Il est encore temps pour le Secrétariat d’État aux migration (SEM) de geler cette procédure en attendant la mise à exécution des réformes démocratiques recommandées par Sheila B. Keetharuth, Rapporteur spécial des Nations Unies sur la situation des droits de l’homme en Érythrée (3). Elles sont claires et simples et lorsque ces réformes seront mises à exécutions, la Suisse pourra alors considérer la levée des admissions provisoire au cas par cas.

——

  1. Arrêt E-5022/2017 du 10 juillet 2018 sur l’Erythrée et arrêt D-2311/2016 du 17 août 2017.
  2. Le 9 juillet, le président érythréen Isaias Afwerki et le premier ministre éthiopien Abiy Ahmed, réunis à Asmara, ont conclu un accord de paix entre les deux pays. Ce traité de paix éinscrit dans une volonté commune de développer leur économie. Le 16 septembre 2018, Issaias Afeworki et Abiy Ahmed ont signé un accord consolidant leur réconciliation et renforçant “la sécurité et la stabilité dans la région” de la Corne de l’Afrique. La signature de cet accord s’est déroulée en Arabie Saoudite, en présence notamment du secrétaire général de l’ONU, Antonio Guterres, du roi Salmane ben Abdelaziz Al Saoud et du prince héritier Mohamed ben Salmane.

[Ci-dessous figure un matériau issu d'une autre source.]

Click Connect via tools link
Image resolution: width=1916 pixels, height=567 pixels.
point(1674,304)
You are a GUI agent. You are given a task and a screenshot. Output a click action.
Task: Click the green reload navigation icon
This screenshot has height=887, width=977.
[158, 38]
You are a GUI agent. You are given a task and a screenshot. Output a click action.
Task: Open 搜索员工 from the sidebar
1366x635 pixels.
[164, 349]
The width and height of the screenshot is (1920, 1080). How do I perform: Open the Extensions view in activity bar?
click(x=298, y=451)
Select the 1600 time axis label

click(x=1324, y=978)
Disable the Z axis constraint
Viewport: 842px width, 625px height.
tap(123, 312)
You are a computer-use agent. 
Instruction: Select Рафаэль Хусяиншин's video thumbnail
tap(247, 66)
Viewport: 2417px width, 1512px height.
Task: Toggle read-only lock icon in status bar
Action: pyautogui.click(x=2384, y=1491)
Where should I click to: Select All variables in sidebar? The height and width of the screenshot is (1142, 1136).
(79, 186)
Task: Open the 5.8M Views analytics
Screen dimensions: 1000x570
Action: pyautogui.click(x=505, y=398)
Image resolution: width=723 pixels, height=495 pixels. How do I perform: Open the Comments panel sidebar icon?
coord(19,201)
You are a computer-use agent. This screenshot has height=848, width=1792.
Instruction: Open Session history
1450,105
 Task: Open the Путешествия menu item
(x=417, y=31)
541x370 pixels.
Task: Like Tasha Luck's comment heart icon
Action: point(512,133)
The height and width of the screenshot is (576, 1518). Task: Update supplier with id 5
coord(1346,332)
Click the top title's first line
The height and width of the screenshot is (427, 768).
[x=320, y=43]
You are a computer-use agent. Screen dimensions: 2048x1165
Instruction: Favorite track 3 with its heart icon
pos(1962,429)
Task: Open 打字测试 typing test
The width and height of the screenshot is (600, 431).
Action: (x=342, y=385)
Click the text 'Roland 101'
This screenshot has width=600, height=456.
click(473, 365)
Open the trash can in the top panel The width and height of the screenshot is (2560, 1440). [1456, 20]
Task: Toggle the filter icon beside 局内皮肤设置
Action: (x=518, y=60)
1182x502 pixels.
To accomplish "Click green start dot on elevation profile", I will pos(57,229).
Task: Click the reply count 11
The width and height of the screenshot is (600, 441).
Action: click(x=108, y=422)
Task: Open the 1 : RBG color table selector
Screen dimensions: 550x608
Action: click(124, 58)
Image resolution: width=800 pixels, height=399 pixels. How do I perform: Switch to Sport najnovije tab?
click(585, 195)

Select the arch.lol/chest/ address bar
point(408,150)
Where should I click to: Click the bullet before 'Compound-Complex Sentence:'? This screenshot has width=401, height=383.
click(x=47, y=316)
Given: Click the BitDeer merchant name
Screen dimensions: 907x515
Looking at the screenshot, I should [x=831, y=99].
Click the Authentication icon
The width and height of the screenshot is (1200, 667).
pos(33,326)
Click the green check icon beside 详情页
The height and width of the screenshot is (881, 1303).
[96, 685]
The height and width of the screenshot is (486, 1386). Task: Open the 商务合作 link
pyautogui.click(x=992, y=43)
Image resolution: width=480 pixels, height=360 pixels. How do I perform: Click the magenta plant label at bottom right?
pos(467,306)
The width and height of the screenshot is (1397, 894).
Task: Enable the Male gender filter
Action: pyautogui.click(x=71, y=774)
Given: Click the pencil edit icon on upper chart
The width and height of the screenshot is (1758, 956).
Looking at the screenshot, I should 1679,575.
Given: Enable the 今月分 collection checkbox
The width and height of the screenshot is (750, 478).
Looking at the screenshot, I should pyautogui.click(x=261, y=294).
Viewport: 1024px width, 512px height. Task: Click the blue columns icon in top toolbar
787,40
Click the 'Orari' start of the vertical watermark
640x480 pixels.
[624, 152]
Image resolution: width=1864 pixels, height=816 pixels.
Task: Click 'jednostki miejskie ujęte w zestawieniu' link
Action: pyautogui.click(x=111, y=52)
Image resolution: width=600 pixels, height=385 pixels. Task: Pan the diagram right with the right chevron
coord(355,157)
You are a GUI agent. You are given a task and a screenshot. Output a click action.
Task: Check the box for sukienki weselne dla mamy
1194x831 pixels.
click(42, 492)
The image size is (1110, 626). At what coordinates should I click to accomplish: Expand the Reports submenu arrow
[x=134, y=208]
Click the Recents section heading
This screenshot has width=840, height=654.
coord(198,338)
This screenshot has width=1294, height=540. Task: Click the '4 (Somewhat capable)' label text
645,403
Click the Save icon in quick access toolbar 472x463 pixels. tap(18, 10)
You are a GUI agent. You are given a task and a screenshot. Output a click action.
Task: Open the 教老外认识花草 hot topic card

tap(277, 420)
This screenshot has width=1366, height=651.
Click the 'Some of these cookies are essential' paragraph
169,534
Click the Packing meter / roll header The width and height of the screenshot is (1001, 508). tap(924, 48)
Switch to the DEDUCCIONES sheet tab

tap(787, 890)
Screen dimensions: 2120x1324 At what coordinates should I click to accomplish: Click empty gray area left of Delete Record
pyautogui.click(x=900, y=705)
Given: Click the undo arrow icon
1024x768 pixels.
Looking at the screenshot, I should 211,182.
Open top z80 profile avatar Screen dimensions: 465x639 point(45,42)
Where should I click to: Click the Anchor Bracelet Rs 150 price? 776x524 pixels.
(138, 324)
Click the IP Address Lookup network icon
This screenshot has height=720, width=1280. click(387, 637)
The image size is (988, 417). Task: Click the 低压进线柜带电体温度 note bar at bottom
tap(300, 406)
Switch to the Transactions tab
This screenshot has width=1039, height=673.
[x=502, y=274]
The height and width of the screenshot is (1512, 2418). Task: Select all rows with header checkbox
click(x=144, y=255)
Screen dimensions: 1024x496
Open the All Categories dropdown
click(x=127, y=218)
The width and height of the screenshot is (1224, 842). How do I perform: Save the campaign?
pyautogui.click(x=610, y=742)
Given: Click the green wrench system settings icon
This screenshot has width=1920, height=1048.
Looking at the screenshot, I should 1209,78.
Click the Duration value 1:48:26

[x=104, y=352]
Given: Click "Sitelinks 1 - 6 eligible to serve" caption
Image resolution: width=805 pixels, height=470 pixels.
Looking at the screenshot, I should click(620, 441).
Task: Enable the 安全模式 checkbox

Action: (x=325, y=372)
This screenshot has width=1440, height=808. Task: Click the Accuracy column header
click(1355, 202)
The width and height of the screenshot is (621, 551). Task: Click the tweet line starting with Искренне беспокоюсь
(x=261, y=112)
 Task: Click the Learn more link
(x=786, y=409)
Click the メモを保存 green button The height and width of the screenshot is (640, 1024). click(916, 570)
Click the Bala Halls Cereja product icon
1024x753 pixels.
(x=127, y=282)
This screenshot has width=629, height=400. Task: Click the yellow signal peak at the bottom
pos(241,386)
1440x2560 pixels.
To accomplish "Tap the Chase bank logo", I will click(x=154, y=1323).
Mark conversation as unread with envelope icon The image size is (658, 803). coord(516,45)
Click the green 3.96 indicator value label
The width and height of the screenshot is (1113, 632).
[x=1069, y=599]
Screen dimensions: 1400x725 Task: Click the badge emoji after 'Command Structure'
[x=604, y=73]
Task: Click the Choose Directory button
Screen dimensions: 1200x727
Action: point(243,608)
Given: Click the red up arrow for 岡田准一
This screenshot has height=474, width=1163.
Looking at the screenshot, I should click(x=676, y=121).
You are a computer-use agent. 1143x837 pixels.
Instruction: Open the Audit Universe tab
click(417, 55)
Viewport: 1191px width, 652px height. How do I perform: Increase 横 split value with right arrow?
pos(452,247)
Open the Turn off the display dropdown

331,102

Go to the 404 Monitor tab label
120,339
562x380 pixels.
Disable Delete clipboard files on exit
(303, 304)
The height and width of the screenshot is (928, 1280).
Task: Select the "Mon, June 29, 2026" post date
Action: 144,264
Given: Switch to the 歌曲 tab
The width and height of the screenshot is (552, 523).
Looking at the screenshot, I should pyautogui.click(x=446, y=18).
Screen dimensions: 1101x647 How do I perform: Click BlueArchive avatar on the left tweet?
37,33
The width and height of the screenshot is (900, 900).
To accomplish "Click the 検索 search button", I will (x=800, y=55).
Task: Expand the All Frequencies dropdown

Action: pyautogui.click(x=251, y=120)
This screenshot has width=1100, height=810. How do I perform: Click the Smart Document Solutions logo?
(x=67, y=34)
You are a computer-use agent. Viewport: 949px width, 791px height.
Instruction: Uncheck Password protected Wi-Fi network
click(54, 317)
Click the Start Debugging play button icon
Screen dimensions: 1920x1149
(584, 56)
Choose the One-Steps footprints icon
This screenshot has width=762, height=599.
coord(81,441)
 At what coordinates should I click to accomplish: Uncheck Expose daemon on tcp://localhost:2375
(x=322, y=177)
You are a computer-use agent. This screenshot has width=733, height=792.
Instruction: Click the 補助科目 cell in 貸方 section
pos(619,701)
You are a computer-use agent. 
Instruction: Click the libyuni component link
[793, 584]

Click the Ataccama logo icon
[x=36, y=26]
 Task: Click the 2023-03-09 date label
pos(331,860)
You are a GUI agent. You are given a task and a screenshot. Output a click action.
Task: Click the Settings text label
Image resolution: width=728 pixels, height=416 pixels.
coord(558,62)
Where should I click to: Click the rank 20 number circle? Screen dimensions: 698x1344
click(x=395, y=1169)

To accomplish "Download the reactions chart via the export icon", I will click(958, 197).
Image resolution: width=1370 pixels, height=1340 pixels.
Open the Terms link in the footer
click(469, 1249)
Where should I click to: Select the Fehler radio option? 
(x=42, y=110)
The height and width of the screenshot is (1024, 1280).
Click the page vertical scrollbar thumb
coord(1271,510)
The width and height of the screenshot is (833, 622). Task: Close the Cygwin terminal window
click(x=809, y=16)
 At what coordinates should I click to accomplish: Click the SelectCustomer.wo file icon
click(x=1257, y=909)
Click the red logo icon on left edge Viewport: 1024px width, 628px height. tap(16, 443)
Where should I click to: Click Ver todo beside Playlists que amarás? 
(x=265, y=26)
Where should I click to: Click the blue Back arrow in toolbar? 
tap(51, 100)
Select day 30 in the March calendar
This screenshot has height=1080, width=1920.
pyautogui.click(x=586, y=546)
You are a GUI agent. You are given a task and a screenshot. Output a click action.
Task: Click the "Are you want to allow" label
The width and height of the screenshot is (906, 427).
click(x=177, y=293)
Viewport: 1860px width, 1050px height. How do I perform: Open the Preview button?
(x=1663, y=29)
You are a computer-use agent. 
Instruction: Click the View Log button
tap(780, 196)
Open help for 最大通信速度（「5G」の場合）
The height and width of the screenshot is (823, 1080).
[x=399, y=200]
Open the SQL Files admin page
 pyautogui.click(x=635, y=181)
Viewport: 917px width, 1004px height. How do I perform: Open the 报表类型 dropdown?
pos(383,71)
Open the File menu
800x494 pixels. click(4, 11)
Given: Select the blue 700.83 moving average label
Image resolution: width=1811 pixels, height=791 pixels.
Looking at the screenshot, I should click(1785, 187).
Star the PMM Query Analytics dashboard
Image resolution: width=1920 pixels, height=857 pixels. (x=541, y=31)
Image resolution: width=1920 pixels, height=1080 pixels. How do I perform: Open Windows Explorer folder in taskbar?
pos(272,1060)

  3. Lire la position de l’OSAR: Un arrêt négligeant sur l’Erythrée, communiqué de presse, 12.7.2018
  4. Premièrement, les familles des personnes disparues dans les prisons érythréennes devraient être informées du sort de leurs proches. En outre, le nombre important mais inconnu de personnes emprisonnées en Érythrée, certaines pour des périodes excessivement longues et d’autres récemment arrêtées, devrait être déféré devant les tribunaux ou libéré sans condition et sans délai. Deuxièmement, la mise en œuvre de la Constitution en suspens depuis 1997 constituerait la base naturelle sur laquelle bâtir un cadre juridique national solide et une société régie par le droit. Troisièmement, des milliers d’Erythréens ont quitté le pays à cause de violations commises dans le cadre du service militaire national. Avec la fin du contexte «pas de guerre, pas de paix» qui justifiait le caractère indéfini du service militaire / national, le gouvernement pourrait informer les recrutés récemment comme conscrits qu’ils n’auront pas à servir plus longtemps que prévu. Le Gouvernement devrait élaborer sans plus attendre un plan de démobilisation pour les militaires effectuant déjà de longues périodes de service au sein de l’armée ou du service militaire, en particulier pour les conscrits de longue date.